I guess it's not so much repeating myself as being like a voyeur. A cyber voyeur, if you will. And it can become all-consuming.
You see recently I got a hold of some photos of an old flame completely by chance. And not I am constantly salivating and scouring the Net trying to find more dirt and emailing and messaging mutual aquaintenances. Now one reason, is of course, because on paper my life sounds so much better than his.

Not married, okay fine, i'll give you that one. But I do have my own place that is cool and not a dump. I do have cute hair (that needs a little work, but on the whole it's looking cute when I put the effort in). I have this whole I'm a writer working on my first teen novel thing going.... It's really working for me!!

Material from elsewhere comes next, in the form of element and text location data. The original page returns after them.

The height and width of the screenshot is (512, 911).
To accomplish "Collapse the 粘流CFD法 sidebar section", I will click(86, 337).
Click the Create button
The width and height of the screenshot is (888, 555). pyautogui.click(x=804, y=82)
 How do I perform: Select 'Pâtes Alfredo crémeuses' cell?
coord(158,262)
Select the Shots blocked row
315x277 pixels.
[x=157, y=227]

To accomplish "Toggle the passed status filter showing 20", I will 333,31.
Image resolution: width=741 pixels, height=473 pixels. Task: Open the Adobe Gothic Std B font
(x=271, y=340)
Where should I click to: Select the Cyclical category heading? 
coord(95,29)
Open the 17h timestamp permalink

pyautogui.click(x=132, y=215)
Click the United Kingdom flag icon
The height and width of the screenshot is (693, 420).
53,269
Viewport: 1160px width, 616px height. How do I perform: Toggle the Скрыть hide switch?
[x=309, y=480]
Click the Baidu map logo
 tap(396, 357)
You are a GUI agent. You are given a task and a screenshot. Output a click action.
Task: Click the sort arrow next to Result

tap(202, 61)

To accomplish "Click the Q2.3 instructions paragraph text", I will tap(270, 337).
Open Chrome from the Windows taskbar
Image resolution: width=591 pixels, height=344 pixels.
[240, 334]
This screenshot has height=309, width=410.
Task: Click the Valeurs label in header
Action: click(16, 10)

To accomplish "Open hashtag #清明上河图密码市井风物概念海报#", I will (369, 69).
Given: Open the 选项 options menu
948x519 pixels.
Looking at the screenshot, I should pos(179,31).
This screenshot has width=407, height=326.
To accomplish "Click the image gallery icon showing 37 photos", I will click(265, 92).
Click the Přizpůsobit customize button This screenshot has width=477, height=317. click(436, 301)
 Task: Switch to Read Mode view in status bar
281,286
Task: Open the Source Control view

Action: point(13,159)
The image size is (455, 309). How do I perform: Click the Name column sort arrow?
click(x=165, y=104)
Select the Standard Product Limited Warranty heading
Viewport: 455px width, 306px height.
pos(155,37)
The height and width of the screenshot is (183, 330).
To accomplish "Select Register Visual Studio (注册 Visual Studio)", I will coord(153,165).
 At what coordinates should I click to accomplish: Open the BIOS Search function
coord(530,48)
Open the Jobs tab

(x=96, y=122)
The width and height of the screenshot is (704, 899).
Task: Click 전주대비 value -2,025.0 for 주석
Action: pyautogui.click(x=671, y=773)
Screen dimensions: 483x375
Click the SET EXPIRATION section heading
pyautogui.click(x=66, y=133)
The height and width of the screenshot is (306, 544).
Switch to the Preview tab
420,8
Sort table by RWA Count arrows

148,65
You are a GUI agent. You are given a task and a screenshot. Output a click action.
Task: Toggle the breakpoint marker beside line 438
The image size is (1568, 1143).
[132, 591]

So now in a effort to combat my PerezHilton addiction, I've taken to scouring the World Wide Web to find my long lost companions and decide for myself if they are better or worse than when we were together. Is that terrible? I kind of think it is!! But that's the beauty of being a cyber voyeur.... No one knows you are watching them.....

Wednesday, August 8, 2007

How long is too long?

Time is tricky. Sometimes you call someone and you have nothing to say. But you call because you love them and it's time to call. Sometimes you call someone and you can't even get into it; you have too much to say: it's been too long. That person is no longer privy to all the fun little anecdotes you flavour all your relationships with. It takes too much effort. The petty small talk that must happen before you get to all the juicy bits. The what'd you do last nights and the what'd you have for lunches that you must endure before you can make the announcements and start all the fun girly laughing and dissecting that makes conversations so fun.

Sometimes I wish i could just leave messages and set the scene and let the information be heard and we could laugh and gossip in our time about what had transpired. Or that I didn't have to say hello and how are you before I get to hear the latest gossip or spread the news I'm bursting to deliver.

Politeness is so overrated. Already the telephone plays second fiddle to email when it comes to making plans. Now I've started to receive (and I'll admit I begrudgingly partake in this activity sometimes as well, It is so DAMN convenient!) in the thinking of you e-cards and sweet I miss you text messages. If you were really thinking of someone, wouldn't you set aside time to go see them or at least call them.

Imagine if someone came and knocked at your door just to say they were thinking of you and wanted to see what was up. That would be weird. It's nice, I guess, but for the most part annoying and weird and awkward. Then you would have to let them in, feed them, excetra excetra.

Sometimes, I wish, I could just let people read my brain. Not all the time, mind you, I think that would be really uncomfortable for my hairdresser and other randoms, friends and family members that I come in contact with on a daily basis. But just sometimes, when you wanted them to. So you wouldn't just be saying I'm thinking of you, you would actually be doing it and have proof!!!

That would be cool.

Tuesday, August 7, 2007

DEBT!

okay, so may be this whole self-employed thing isn't really going as well as I expected at first. In my head, I imagined it all coffee shops and meetings and quality lap top time. In reality it is a lot of drinking dirty tap water and religiously reading perez hilton until 3 pm when I watch Amanada Bynes in What I Like About You.
Not really a bad life, really, except for one thing. I have no money! And I keep spending money I don't have. And I don't want to stop. And I won't! So what can I do? I guess I willhave to bite the bullet and get a real job. It was a great dream while it lasted!